- _ACTIVITY_: Among the entries below, please show each line that carries the word "Stand".

- _EXTRACTED RECORDS_:
:::

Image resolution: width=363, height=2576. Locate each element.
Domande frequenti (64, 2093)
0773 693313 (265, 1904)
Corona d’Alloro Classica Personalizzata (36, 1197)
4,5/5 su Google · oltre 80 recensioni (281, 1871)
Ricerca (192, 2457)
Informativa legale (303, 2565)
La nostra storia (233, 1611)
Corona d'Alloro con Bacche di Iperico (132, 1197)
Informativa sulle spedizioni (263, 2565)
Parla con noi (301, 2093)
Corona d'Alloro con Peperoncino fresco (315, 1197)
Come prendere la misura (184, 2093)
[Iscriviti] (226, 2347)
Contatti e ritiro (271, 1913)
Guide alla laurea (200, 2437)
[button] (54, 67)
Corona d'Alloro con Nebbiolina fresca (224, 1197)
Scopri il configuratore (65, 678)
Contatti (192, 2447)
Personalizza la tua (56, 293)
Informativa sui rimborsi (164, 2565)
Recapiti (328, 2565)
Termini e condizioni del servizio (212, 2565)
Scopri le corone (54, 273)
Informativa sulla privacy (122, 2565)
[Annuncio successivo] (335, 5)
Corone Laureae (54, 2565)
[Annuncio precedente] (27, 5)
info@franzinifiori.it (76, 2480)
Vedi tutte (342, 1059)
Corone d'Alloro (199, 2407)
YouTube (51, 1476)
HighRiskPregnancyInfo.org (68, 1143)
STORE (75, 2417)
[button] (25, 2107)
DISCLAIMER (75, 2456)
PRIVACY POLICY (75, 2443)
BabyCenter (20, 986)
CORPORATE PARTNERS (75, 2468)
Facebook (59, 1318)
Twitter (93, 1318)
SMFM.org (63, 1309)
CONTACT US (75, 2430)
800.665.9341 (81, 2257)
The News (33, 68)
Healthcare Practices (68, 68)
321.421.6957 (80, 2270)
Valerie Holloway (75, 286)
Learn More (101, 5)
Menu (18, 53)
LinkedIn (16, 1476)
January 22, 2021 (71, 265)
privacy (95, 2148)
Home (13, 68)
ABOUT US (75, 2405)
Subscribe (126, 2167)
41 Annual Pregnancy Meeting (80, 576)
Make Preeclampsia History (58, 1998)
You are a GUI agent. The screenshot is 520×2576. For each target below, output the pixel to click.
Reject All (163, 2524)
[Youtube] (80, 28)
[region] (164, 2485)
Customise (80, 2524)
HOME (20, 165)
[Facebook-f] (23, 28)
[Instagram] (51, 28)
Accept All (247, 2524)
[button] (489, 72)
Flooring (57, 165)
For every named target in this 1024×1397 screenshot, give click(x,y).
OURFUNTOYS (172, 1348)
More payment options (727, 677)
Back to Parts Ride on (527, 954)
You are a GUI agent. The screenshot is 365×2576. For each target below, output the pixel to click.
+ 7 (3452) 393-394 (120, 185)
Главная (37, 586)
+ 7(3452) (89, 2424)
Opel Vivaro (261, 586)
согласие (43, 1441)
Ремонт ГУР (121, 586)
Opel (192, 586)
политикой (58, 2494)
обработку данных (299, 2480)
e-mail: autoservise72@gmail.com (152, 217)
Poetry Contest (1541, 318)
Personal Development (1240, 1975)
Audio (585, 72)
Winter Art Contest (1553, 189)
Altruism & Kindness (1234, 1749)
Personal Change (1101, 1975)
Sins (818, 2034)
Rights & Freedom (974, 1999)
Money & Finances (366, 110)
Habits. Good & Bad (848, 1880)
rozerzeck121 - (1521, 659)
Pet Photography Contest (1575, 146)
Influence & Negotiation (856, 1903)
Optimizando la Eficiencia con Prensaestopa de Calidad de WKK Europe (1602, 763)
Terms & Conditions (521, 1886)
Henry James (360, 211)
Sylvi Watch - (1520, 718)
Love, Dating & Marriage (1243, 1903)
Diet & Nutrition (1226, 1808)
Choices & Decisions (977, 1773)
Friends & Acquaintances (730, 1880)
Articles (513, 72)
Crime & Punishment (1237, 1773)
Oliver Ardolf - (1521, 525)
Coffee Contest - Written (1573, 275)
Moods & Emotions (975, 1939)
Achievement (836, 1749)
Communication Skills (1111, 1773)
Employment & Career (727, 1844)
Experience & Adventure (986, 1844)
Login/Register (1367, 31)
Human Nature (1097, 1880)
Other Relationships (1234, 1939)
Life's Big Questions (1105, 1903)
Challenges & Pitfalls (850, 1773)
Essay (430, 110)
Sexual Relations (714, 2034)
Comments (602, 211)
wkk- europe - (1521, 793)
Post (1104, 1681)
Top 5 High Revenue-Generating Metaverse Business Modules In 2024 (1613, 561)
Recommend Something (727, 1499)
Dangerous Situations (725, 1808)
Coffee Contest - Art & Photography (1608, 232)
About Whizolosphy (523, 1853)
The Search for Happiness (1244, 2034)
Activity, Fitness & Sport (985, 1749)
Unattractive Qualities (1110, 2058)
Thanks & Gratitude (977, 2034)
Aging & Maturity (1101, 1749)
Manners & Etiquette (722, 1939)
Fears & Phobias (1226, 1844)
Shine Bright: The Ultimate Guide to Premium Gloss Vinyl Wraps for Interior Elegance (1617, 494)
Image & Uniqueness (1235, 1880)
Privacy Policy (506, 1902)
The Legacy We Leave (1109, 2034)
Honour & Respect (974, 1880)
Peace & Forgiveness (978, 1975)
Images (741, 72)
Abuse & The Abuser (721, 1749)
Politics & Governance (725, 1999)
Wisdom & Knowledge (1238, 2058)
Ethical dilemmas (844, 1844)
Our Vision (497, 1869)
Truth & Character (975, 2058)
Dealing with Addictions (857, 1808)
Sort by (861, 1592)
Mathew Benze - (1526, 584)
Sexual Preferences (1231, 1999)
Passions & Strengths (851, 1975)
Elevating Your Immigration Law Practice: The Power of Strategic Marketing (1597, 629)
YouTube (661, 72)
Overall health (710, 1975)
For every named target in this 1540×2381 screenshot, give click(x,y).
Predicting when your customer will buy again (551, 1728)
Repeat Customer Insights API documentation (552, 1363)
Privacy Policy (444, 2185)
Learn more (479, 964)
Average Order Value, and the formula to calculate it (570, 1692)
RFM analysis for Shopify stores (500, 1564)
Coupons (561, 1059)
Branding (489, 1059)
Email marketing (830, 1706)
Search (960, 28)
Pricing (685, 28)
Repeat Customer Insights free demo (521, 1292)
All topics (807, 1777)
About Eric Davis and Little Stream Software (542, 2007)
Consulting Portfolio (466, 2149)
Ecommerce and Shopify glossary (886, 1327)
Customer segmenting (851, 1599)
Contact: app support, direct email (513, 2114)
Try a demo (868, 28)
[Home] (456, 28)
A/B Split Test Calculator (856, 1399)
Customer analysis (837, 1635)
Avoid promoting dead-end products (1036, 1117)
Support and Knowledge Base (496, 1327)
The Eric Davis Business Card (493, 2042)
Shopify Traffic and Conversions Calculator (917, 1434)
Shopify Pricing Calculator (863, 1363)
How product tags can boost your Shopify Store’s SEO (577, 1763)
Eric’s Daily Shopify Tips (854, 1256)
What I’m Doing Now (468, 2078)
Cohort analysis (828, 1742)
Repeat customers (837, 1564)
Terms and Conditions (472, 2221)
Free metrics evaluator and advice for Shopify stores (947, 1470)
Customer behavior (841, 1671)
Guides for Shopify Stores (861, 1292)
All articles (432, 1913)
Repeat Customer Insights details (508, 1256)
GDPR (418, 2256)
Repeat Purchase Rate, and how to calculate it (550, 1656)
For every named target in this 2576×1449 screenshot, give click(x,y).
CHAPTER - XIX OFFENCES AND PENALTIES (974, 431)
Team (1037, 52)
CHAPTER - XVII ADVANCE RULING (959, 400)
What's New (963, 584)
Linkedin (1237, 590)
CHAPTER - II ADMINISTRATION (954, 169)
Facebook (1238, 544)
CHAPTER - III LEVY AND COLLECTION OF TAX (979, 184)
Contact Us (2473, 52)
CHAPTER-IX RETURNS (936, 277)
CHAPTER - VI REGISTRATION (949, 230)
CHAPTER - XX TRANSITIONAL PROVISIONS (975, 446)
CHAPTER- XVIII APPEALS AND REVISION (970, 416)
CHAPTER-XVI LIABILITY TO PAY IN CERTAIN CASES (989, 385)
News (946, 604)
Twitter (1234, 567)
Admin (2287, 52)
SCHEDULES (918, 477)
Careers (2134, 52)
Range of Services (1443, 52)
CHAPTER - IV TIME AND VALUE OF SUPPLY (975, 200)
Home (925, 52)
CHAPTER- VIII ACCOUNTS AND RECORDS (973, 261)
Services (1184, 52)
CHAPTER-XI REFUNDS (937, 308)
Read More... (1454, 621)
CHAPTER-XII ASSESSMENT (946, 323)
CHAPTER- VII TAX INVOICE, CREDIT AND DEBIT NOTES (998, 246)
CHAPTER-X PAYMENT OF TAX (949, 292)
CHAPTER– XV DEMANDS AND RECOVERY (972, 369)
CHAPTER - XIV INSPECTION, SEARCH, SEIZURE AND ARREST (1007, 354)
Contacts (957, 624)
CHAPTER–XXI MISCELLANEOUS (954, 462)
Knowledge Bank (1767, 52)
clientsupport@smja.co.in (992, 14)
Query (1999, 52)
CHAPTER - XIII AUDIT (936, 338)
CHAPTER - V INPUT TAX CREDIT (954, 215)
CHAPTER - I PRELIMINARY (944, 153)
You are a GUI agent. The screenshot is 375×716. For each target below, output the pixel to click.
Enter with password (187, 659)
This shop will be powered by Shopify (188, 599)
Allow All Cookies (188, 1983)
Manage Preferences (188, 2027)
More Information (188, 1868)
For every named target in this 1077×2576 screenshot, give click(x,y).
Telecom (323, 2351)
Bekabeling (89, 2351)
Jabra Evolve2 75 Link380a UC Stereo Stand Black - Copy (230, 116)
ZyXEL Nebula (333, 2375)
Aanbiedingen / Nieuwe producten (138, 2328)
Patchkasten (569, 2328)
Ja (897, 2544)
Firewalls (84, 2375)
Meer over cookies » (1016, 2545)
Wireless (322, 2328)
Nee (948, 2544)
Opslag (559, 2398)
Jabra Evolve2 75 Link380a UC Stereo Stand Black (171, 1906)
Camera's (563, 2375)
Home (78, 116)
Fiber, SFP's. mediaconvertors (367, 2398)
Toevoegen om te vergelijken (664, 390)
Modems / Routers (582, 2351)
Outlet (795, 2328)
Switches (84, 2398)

:::

- _WRITTEN ANSWER_:
Jabra Evolve2 75 Link380a UC Stereo Stand Black - Copy (230, 116)
Jabra Evolve2 75 Link380a UC Stereo Stand Black (171, 1906)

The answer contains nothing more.